- STATED EXERCISE -
Please copy out the lines that begin with the one containing "the terms and conditions (201, 655)" and end with the one containing "Education (1076, 25)", including both of those lines and nothing else.

- EXERCISE INPUT -
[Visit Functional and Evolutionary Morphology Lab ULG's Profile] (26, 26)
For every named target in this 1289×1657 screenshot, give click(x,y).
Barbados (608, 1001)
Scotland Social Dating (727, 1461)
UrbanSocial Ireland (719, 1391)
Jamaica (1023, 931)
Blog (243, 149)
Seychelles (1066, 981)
==
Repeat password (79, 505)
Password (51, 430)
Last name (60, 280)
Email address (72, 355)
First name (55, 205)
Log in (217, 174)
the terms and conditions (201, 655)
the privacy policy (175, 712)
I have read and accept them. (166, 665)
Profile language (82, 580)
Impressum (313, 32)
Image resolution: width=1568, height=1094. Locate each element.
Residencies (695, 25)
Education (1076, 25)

- RIGHT ANSWER -
the terms and conditions (201, 655)
the privacy policy (175, 712)
I have read and accept them. (166, 665)
Profile language (82, 580)
Impressum (313, 32)
Image resolution: width=1568, height=1094. Locate each element.
Residencies (695, 25)
Education (1076, 25)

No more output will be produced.